By having a shared base of capital, these firms are able to pursue a portfolio diversification model with established higher end restaurants providing more stable capital base, strong consumer branding, and career growth opportunities, while experiments in fast casual business models are higher risk but can provide outsized returns when they work (Shake Shack).
Appendix B: Costco Case Study
As an example from another industry, consider Costco. Their median tenure is 4.8 years, an incredible outlier within retail. For comparison, this is much higher than Target (2.2), Walmart (3.3), Walgreens (2.8), or the abysmal Ross Stores (1.2). They have a 5% annual attrition vs the 59% industry average. This is buttressed by their business model. Unlike all other retailers, they sell everything roughly at cost, and make the majority of their revenue from annual subscription fees customers pay to be able to shop at Costco. Customers love this model with 90%+ renewal rates. And with their limited number of SKUs they are able to handle more throughput with less people, earning $600k+ per employee, around three times more than competitors like Wal-Mart or Target.
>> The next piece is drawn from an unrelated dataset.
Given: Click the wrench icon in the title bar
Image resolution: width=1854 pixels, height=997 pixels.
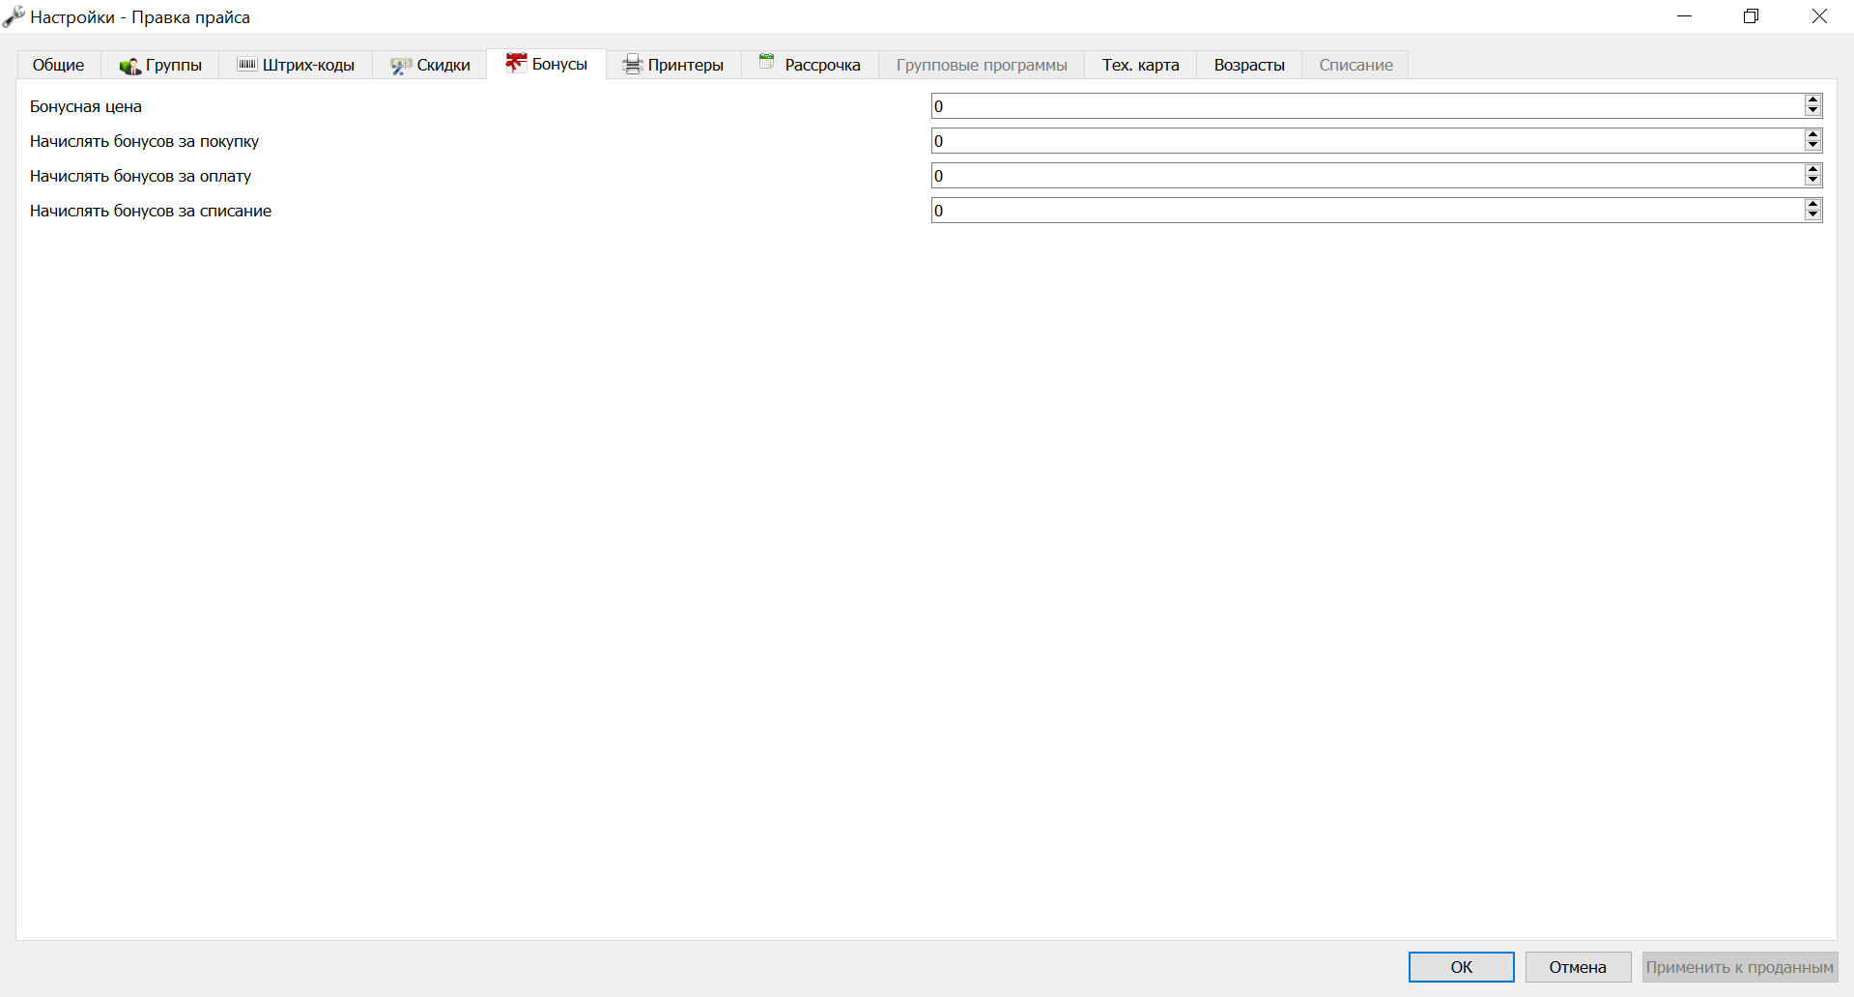Looking at the screenshot, I should (14, 16).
With their subscription revenue, high customer retention, and high revenue per employee, they’re able to invest considerably in employee training and compensation. Costco employees make an average of $22 per hour, significantly more than the industry average of $12 per hour. The result is a very loyal employee base that stays for years, if not decades. This high employee retention allows them to have a very high quality of service and unusually knowledgeable staff.